Given the results of multistate survival modelling, the effects of covariates on transitions across the states of healthcare needs and death are shown in table 2. Increasing age and being male were associated with a greater risk of transitioning from both met/unmet needs to death (5-year age effect on transitions, in online supplemental figure S2). Females were at increased risk of transitioning into unmet needs (HR=1.28, 95% CI 1.11 to 1.47). Higher education level had a protective effect on transitioning from met healthcare needs to death, and it also increased the probability of remission. Compared with those without multimorbidity, the group with PM-multimorbidity (HR=1.45, 95% CI 1.15 to 1.82) and those living with P-multimorbidity (HR=1.85, 95% CI 1.58 to 2.15) had higher risks of transitioning into unmet healthcare needs. Conversely, the transition out of unmet needs was attenuated by multimorbidity. P-multimorbidity was associated with an increased risk of transitioning from met healthcare needs to death (HR=1.68, 95% CI 1.34 to 2.11); however, statistical evidence on the effects of multimorbidity on transitioning from unmet needs to death was weak.

Table 2

HRs (95% CI) for the effect of covariates on transitions across states of met and unmet healthcare needs and death

Total, marginal and state-specific life expectancy

The estimates of LEs for participants with different sex, educational attainment and baseline multimorbidity are displayed in table 3 (results for MSM, in online supplemental table S4). Overall, LE at age 60 was 23.6 (95% CI 22.8 to 24.3) years, with 4.2 years spent having unmet needs, accounting for 17.8% of TLE. TLE was predicted to be higher for women (24.8 years (95% CI 23.6 to 25.8)) than men, but with women spending more time with unmet needs (4.9 years, 19.8% of TLE) than men (3.6 years, 16.1% of TLE) at age 60. The multimorbidity group had the shortest TLEs (22.0 years (95% CI 20.9 to 22.8) for physical-multimorbidity and 22.9 years (20.8–24.7) for physical–mental multimorbidity).
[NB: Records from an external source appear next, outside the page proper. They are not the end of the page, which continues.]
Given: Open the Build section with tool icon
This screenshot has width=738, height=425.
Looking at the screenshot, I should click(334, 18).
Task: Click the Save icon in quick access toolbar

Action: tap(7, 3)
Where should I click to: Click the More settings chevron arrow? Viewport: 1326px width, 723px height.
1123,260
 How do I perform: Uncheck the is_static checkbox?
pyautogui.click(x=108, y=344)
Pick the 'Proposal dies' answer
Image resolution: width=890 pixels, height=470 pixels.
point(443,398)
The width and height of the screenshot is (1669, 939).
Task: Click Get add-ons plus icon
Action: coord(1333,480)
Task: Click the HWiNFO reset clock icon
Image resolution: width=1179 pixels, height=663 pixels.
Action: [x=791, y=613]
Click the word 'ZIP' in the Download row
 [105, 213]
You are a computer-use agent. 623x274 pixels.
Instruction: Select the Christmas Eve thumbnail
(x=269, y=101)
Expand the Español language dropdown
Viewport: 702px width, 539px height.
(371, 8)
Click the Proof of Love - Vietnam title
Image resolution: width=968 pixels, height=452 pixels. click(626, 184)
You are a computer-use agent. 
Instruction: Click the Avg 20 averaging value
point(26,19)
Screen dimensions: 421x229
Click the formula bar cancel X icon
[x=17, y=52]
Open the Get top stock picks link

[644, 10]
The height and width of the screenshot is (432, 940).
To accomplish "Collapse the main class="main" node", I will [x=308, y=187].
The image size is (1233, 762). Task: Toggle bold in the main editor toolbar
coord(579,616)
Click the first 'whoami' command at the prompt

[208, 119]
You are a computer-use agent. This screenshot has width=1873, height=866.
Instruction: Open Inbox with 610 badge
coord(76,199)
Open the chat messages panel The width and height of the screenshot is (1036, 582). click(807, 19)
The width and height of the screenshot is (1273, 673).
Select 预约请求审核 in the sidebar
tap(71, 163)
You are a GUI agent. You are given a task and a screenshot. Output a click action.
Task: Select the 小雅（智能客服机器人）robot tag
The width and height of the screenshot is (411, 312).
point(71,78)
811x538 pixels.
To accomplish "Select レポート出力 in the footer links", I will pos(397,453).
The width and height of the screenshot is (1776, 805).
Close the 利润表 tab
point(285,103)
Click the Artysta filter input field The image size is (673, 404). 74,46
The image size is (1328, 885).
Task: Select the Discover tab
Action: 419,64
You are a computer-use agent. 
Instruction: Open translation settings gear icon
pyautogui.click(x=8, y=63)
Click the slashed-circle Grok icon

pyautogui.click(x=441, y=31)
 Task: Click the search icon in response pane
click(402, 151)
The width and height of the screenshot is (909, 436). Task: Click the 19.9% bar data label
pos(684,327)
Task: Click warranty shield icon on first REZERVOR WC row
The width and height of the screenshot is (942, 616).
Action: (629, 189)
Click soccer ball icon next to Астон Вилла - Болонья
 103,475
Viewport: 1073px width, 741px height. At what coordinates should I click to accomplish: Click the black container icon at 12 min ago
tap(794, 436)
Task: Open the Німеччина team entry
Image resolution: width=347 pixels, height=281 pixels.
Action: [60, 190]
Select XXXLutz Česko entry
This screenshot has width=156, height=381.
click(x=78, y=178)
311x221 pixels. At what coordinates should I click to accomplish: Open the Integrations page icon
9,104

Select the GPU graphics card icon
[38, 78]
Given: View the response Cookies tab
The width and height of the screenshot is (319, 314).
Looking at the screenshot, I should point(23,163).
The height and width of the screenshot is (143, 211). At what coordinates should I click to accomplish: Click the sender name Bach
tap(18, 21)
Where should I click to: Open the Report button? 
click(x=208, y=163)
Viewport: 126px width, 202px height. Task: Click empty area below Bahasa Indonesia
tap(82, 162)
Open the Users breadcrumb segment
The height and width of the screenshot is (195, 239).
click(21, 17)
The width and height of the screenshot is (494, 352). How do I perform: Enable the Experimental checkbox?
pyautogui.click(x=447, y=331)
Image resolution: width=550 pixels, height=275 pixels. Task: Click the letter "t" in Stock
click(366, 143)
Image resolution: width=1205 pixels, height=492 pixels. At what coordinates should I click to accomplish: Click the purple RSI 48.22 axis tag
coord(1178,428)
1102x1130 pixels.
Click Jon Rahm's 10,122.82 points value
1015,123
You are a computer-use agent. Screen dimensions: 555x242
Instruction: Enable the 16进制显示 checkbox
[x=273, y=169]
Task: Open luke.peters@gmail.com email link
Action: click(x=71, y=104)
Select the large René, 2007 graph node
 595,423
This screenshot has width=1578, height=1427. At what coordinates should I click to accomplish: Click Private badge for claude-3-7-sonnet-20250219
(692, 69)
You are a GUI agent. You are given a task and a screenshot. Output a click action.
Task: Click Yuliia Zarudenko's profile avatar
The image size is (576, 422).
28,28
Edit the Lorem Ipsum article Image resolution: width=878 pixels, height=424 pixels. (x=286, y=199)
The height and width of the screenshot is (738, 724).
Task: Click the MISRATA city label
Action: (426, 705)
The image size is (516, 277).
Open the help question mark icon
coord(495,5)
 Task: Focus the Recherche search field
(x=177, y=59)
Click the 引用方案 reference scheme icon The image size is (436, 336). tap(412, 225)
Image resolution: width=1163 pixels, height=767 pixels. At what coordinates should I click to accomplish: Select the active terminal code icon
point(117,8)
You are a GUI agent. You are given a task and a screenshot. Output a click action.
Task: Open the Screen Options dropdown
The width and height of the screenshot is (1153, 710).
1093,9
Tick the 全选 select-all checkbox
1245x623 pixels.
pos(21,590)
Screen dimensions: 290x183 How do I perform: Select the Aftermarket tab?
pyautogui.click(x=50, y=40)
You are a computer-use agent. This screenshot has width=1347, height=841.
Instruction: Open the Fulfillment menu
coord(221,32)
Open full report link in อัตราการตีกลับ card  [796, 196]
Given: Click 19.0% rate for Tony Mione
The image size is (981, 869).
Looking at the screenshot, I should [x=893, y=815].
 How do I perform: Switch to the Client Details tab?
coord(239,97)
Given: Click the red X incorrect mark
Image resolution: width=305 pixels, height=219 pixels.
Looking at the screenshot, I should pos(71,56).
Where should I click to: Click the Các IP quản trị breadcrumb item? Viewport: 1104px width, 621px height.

The proportion of marginal LEs for having unmet needs was greater in those with physical or physical–mental multimorbidity (5.7 years (5.3–6.1), 25.9% of TLE and 4.4 years (3.7–5.0), 19.2% of TLE, respectively). The gaps in TLEs and marginal LEs between those with multimorbidity and no multimorbidity were consistent across all estimated age groups (50–90 years). The proportion of marginal LEs for having unmet needs raised slightly with increasing age in the no multimorbidity group, but the trend was inverse in those with multimorbidity (figure 1). Years spent with having unmet needs were consistently higher in those who had unmet needs as a starting state, accounting for larger proportions in the corresponding estimated TLEs. The differences led by starting states were consistent across sex, education and multimorbidity status, with the gap being larger at an older estimated age (figure 2).

Table 3

Total, marginal and state-specific life expectancies for participants by sex, education and baseline multimorbidity (in years, 95% CI)

Figure 1Figure 1Figure 1

Marginal life expectancies in years for having unmet/met healthcare needs at different estimated ages (50–90 years) by sex (A) and multimorbidity (B). MLEs, marginal life expectancies for met healthcare needs; UMLEs, marginal life expectancies for unmet healthcare needs.

Figure 2Figure 2Figure 2

Proportions of years spent with having unmet healthcare needs over total life expectancies (TLEs) with different starting states by sex and multimorbidity at age 60 (A) and at age 70 (B). multi-N, no multimorbidity; multi-P, physical multimorbidity; multi-PM, physical–mental multimorbidity. %UMLEs refers to the proportion of marginal life expectancy for having unmet healthcare needs over TLE.

Discussion

The research is, to our knowledge, the first study globally to explore transitions in healthcare needs fulfilment (onset/out of unmet needs) and the effect of multimorbidity on these transitions. We found that those living with multimorbidity had higher 2-year probabilities of transitioning into unmet healthcare needs and having persistent unmet needs in two consecutive waves than the group without multimorbidity. P-morbidity and PM-multimorbidity were associated with increased risks of transitioning into unmet healthcare needs and with a reduced risk of transitioning out from unmet needs. Although women had longer estimated LEs than men, they had a higher rate of transitioning into unmet healthcare needs and had larger proportions of years spent with unmet needs. Higher education levels contributed to an increased likelihood of transitioning out of unmet healthcare needs, and the better-educated group had a lower proportion of time spent with unmet needs.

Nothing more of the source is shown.